LISTED RECORDS

- - -

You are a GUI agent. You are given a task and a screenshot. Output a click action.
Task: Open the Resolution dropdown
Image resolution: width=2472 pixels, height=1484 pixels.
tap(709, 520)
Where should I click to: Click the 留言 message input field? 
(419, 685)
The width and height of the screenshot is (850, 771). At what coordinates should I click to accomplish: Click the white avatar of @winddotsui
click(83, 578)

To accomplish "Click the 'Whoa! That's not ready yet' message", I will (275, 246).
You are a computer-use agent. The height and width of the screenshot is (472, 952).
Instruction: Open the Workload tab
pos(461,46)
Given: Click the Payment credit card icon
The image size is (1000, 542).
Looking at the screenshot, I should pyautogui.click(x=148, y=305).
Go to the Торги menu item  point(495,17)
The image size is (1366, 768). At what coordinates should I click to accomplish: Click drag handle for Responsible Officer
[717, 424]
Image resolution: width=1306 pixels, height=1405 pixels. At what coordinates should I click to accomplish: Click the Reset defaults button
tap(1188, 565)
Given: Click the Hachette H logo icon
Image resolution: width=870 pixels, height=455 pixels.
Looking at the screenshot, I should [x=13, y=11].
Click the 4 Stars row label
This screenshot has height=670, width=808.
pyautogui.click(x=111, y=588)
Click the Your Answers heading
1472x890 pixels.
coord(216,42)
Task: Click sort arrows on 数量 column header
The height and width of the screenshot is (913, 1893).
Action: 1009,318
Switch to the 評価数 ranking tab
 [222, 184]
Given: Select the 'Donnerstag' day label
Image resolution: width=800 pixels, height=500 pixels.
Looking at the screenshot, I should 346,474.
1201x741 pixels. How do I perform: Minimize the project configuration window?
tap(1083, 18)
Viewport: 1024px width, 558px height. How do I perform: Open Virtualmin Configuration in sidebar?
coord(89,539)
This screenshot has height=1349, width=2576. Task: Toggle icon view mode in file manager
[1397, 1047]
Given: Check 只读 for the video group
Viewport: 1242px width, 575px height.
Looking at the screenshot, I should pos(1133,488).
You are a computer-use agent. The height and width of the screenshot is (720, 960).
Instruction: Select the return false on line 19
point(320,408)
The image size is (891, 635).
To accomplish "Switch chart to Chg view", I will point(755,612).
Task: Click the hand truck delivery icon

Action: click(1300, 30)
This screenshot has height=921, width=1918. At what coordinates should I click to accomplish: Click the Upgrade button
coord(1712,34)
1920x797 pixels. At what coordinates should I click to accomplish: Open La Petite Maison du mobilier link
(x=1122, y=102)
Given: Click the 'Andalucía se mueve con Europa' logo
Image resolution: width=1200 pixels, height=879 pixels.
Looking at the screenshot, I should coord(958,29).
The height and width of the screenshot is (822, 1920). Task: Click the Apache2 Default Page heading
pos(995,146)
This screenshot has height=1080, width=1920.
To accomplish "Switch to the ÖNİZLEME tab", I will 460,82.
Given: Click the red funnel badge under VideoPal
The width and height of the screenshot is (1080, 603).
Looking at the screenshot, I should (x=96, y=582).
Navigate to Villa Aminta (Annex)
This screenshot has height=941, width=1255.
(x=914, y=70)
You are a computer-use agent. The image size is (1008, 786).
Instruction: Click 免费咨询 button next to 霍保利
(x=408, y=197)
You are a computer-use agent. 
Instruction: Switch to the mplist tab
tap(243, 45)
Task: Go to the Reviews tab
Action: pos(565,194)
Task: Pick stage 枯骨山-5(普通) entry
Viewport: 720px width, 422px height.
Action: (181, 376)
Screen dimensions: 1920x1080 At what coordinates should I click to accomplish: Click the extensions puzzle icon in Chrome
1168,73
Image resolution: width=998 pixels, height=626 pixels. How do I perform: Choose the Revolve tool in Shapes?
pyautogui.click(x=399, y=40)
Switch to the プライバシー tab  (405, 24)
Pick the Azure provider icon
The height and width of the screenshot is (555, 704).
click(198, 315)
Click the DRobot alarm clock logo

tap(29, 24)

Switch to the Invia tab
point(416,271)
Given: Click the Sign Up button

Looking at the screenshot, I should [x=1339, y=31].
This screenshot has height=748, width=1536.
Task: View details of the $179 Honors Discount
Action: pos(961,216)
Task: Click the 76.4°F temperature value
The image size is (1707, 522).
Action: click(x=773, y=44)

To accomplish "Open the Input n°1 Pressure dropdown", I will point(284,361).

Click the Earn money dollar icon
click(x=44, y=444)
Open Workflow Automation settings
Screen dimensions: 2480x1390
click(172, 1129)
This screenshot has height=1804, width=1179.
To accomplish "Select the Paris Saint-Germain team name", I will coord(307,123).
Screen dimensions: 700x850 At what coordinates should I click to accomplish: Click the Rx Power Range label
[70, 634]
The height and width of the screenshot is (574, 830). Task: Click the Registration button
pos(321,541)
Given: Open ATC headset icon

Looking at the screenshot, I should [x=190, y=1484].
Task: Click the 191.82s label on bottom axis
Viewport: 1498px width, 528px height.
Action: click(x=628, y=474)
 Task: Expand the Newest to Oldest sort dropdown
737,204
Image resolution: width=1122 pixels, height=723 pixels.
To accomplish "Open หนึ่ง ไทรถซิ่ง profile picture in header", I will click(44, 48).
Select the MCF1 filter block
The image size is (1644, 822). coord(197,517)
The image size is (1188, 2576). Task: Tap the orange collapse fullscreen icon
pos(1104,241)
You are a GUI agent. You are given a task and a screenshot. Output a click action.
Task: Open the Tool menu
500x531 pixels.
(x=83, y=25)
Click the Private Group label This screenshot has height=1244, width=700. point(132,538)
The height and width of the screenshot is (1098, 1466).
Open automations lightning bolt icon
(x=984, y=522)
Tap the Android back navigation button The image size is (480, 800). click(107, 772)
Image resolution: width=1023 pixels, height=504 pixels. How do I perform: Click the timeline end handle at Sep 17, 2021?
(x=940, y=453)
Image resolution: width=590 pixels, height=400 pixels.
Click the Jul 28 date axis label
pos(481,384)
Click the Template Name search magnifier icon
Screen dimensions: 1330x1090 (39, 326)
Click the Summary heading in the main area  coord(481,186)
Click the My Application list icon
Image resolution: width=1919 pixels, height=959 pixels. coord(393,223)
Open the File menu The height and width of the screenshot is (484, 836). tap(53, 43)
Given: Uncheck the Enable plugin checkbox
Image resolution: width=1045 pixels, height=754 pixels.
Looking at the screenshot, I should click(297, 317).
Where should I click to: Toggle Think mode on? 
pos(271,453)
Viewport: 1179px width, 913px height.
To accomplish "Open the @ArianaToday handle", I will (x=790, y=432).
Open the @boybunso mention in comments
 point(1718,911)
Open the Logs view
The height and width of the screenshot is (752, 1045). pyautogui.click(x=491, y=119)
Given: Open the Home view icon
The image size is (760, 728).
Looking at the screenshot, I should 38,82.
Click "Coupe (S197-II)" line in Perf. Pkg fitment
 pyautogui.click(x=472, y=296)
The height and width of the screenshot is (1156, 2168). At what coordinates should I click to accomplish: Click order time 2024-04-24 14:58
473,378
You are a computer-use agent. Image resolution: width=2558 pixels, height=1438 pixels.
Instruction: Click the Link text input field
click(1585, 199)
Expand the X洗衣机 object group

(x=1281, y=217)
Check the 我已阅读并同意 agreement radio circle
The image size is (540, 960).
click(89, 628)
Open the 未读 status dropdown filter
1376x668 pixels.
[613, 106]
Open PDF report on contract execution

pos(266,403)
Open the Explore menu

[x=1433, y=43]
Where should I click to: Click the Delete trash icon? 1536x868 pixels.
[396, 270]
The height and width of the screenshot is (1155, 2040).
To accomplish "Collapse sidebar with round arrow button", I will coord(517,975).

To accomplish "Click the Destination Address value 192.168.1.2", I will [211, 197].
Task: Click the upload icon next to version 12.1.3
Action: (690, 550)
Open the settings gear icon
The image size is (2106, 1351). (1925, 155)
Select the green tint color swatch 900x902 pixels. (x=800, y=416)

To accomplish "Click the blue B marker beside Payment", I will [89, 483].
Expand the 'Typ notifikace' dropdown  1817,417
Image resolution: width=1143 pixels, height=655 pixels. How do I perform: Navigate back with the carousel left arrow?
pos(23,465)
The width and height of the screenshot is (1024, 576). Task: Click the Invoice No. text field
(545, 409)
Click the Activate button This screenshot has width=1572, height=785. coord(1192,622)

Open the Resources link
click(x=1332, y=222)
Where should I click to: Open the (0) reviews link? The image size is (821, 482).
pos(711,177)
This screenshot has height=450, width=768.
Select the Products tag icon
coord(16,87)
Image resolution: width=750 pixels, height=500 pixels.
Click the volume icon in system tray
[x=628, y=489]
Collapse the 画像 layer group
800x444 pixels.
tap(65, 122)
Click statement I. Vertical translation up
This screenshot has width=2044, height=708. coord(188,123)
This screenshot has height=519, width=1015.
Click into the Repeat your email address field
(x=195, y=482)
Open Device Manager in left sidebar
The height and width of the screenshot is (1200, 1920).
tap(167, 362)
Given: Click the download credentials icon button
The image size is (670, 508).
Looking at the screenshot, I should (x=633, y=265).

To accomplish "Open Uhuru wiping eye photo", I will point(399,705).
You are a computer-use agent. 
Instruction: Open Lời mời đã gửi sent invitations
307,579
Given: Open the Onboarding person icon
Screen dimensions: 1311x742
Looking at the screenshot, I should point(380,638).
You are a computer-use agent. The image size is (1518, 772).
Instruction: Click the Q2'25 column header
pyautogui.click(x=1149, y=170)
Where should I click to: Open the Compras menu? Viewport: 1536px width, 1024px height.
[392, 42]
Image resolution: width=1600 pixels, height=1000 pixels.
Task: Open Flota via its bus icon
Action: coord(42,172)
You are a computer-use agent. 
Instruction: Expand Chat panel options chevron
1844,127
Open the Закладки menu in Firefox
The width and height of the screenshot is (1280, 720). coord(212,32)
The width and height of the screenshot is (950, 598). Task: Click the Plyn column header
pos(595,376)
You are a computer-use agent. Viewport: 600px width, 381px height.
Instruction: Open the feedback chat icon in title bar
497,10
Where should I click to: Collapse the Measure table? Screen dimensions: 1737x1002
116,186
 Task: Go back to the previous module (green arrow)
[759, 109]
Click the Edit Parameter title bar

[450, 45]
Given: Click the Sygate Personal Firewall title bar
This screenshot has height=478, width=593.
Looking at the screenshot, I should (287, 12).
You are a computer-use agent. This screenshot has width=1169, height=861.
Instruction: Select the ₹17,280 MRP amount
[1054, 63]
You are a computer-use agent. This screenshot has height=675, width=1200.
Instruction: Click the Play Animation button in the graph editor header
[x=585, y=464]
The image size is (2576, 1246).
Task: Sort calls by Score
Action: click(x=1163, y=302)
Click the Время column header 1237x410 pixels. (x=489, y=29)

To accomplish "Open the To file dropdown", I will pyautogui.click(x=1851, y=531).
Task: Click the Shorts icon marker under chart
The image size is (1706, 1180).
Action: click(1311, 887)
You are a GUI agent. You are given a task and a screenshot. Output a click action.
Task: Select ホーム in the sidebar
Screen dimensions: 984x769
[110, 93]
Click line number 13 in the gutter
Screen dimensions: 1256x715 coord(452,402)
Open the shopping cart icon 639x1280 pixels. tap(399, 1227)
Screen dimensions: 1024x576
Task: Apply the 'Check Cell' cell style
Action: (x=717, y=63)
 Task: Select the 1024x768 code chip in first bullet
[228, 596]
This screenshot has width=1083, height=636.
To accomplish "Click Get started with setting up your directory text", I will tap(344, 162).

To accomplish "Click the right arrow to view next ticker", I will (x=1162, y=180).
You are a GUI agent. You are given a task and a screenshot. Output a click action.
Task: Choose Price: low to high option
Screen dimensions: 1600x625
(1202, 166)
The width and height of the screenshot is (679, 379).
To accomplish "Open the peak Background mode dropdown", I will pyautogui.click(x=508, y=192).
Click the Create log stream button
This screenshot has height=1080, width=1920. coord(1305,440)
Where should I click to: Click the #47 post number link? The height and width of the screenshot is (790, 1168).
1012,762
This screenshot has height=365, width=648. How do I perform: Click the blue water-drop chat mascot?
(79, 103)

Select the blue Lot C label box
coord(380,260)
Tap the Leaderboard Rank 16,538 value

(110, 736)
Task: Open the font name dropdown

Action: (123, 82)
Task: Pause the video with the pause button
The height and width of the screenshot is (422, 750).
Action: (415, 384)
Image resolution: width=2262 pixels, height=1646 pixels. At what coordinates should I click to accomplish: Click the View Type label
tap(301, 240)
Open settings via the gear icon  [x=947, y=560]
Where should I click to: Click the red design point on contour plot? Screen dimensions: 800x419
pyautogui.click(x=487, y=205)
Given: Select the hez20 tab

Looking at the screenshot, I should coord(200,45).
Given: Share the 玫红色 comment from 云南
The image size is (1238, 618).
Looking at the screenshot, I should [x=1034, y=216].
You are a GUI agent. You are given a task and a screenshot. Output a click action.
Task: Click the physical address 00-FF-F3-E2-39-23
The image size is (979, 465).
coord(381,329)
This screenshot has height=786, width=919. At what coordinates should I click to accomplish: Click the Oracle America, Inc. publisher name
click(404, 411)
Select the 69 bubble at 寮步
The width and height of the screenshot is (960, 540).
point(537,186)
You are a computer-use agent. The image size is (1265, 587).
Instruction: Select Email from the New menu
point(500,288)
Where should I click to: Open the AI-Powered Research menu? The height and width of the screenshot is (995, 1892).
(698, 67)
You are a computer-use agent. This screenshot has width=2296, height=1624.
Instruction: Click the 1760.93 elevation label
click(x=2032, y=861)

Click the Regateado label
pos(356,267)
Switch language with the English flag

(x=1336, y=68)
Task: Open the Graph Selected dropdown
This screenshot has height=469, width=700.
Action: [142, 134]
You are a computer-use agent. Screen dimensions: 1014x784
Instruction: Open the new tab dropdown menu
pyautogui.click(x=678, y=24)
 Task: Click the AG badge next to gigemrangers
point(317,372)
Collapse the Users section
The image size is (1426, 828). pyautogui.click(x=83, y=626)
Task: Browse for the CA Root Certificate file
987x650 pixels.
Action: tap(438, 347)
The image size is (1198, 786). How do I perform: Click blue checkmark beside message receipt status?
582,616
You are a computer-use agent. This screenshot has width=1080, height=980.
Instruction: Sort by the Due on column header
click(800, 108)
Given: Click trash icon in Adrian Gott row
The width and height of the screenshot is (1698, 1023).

- - -

WHAT YOU HAVE TO DO
Reproduce the items starting with the line that contains "Collapse the 画像 layer group" and going on through the line that contains "tap(167, 362)", replacing "email address" with "phone number" and keeping everything else unchanged.

COMPLETE RESPONSE
Collapse the 画像 layer group
800x444 pixels.
tap(65, 122)
Click statement I. Vertical translation up
This screenshot has width=2044, height=708. coord(188,123)
This screenshot has height=519, width=1015.
Click into the Repeat your phone number field
(x=195, y=482)
Open Device Manager in left sidebar
The height and width of the screenshot is (1200, 1920).
tap(167, 362)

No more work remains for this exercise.